L’intervention médiatique de Sylvia Bongo sur France 24 fait polémique. L’ancienne Première dame du Gabon a livré un témoignage chargé d’émotion sur sa situation après la chute du régime de son mari Ali Bongo Ondimba. Mais au Gabon, cette sortie médiatique est loin de susciter la compassion attendue.

Plusieurs acteurs politiques et membres de la société civile dénoncent une véritable mise en scène. Mouchoirs, voix tremblante et récit dramatique : pour ses détracteurs, tout dans cette interview semble construit pour transformer l’ancienne figure du pouvoir en victime d’un système qu’elle a pourtant contribué à incarner pendant de nombreuses années.

Le récit de Sylvia Bongo comporte par ailleurs plusieurs zones d’ombre. Elle affirme notamment que certains dirigeants africains auraient tenté d’obtenir sa libération dans des conditions tendues. Or, ces visites diplomatiques n’ont jamais donné lieu à des déclarations publiques évoquant des violences ou des actes de torture.

Pour beaucoup d’observateurs, ces contradictions fragilisent la crédibilité de son témoignage. D’autant que durant cette période, plusieurs responsables internationaux ont pu la rencontrer, sans jamais alerter la communauté internationale sur les faits aujourd’hui dénoncés.

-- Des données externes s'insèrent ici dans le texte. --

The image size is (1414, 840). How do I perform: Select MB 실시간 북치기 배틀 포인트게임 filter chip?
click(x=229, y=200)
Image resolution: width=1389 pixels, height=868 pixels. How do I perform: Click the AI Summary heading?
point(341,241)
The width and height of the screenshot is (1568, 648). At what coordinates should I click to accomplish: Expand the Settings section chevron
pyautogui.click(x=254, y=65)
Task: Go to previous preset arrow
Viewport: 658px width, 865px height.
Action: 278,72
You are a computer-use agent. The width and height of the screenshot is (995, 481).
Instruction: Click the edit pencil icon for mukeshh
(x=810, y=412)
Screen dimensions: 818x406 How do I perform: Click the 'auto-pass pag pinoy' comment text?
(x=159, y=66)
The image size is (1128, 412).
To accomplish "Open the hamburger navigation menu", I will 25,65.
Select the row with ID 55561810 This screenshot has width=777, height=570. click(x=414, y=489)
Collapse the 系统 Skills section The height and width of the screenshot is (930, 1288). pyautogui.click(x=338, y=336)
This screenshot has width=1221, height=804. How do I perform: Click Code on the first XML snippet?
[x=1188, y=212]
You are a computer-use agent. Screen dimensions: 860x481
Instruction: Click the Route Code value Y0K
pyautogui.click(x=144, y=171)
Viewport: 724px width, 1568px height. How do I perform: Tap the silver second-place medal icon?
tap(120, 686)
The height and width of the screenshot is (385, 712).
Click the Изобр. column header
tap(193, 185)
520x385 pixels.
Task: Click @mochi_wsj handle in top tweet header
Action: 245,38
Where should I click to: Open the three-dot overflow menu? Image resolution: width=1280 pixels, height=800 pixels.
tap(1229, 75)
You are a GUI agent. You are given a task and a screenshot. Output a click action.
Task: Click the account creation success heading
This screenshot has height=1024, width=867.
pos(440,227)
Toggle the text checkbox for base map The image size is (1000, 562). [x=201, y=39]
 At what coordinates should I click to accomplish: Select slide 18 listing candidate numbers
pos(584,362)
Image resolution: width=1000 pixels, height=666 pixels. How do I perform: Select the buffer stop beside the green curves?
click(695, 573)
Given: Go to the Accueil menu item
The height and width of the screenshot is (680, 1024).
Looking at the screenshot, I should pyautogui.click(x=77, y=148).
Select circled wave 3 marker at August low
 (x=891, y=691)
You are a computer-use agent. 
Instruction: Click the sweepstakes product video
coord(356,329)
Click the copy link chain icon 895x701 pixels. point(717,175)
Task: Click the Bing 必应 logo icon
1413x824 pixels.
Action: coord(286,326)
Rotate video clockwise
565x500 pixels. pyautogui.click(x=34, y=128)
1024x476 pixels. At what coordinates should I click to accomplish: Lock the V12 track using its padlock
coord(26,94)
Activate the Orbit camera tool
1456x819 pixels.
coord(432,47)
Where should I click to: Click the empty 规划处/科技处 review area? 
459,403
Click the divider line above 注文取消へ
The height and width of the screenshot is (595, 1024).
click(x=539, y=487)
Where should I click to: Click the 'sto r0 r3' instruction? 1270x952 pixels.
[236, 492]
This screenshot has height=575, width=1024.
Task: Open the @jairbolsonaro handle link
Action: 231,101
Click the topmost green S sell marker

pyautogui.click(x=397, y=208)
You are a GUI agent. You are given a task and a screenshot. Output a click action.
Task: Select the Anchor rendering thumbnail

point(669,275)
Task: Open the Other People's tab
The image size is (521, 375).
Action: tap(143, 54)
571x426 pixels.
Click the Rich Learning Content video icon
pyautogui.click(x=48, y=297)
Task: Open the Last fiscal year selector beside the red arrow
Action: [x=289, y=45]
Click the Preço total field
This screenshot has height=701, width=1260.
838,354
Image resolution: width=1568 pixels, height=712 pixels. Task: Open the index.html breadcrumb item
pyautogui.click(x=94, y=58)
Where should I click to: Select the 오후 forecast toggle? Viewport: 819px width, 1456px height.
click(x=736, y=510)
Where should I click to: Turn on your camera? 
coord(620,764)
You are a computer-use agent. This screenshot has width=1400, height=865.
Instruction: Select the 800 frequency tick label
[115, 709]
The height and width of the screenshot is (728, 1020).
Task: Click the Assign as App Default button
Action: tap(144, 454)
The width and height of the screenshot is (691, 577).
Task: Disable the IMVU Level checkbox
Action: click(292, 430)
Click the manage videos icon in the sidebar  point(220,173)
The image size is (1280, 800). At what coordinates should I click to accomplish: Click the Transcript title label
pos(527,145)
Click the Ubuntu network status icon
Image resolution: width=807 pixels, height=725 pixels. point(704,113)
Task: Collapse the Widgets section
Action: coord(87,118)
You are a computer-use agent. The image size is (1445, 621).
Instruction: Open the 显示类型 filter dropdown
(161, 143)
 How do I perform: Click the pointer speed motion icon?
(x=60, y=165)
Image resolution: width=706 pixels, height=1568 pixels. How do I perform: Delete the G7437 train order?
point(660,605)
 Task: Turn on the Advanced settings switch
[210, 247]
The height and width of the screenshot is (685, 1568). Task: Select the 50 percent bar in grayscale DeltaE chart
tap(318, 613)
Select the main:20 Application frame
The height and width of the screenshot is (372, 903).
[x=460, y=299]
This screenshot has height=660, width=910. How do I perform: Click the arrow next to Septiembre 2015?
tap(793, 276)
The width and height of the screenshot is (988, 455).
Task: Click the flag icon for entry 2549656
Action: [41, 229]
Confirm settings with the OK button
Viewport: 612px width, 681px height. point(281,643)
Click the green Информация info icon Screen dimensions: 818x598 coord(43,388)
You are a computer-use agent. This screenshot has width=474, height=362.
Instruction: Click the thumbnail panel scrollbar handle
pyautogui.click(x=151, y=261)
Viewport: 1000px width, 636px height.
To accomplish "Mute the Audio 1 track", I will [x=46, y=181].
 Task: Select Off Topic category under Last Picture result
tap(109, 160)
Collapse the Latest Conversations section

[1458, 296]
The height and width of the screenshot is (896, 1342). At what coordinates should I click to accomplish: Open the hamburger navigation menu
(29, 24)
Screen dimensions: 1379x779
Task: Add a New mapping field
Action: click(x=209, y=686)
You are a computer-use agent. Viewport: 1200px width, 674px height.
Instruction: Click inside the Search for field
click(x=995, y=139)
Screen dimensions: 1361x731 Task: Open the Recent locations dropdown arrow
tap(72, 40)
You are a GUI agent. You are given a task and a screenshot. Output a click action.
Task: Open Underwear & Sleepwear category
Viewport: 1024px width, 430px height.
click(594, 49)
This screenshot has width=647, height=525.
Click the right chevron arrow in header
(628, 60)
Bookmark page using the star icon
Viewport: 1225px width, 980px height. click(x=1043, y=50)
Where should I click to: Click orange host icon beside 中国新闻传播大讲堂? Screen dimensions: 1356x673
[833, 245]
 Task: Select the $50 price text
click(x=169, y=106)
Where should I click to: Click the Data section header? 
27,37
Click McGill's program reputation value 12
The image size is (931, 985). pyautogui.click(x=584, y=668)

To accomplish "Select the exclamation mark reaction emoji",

Au Gabon, cette interview relance surtout un débat plus large : celui de l’héritage du système Bongo. Alors que les autorités de transition promettent des audits et des réformes, une partie de l’opinion estime que l’heure n’est plus aux récits émotionnels mais à l’établissement des responsabilités politiques et financières de l’ancien régime.